**Work required:** Translate this sentence from the text about the game Agony into Spanish: "Clark also noted the slow movement, difficult sneaking and challenging enemies that lead to frequent deaths."

**Extract to read:**
------------------------------------------------------------------------

On 6 November 2020, Ignibit announced their partnership with Agony developer MadMind Studio to bring the game to VR. It was released on 5 April 2023.

== Reception ==

Agony was met with "generally unfavorable reviews", according to Metacritic.

IGNs David Jagneaux described the game as a combination of ambitious horror art and repetitive gameplay. "[B]old and detailed environments depict Hell in the most nightmarish ways possible" with "graphic obscenity" that is "grotesquely appealing to horror-loving gamers" but its overuse of gore eventually makes the player desensitized to the experience. He explained: "you really can reach a point where all [...] starts to look the same and it no longer bothers you". The gameplay also has its shortcomings: "save points are scattered sporadically", slow movement and repetitive tasks. Critical information about the possession system is not communicated clearly which leads to frequent deaths and retries, making the game longer than its content would require. "This eight to 10-hour journey could have been cut in half without losing any of the meat."

GameSpot's Justin Clark also recognized the game's depiction of Hell as a "breathtaking achievement" calling it a "heretical province of terror" with architecture that is a "pulsating gothic nightmare". Enemy design is "disappointing and predictable" compared to the world: Doom-like demons and stereotypically sexual female variants with bad voice acting. Clark also noted the slow movement, difficult sneaking and challenging enemies that lead to frequent deaths. These issues are not helped by the rarity of checkpoints: "Agony treats basic progressional milestones the way most games treat obscure collectibles." Navigational difficulties, searching for objects and backtracking add to the repetitiveness of the game, during which the player "grows numb" to the "grim wonder that strikes you in the beginning".

------------------------------------------------------------------------

**Records supplied:**
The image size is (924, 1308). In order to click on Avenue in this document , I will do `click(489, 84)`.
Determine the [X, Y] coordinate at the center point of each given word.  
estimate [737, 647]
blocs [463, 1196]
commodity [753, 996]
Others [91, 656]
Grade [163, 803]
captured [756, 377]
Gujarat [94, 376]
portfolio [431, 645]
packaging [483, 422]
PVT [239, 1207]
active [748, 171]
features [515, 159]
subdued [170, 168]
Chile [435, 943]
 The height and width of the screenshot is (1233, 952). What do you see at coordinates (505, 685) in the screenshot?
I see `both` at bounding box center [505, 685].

------------------------------------------------------------------------

**The answer:** Clark también señaló el movimiento lento, el sigilo difícil y los enemigos desafiantes que provocan muertes frecuentes.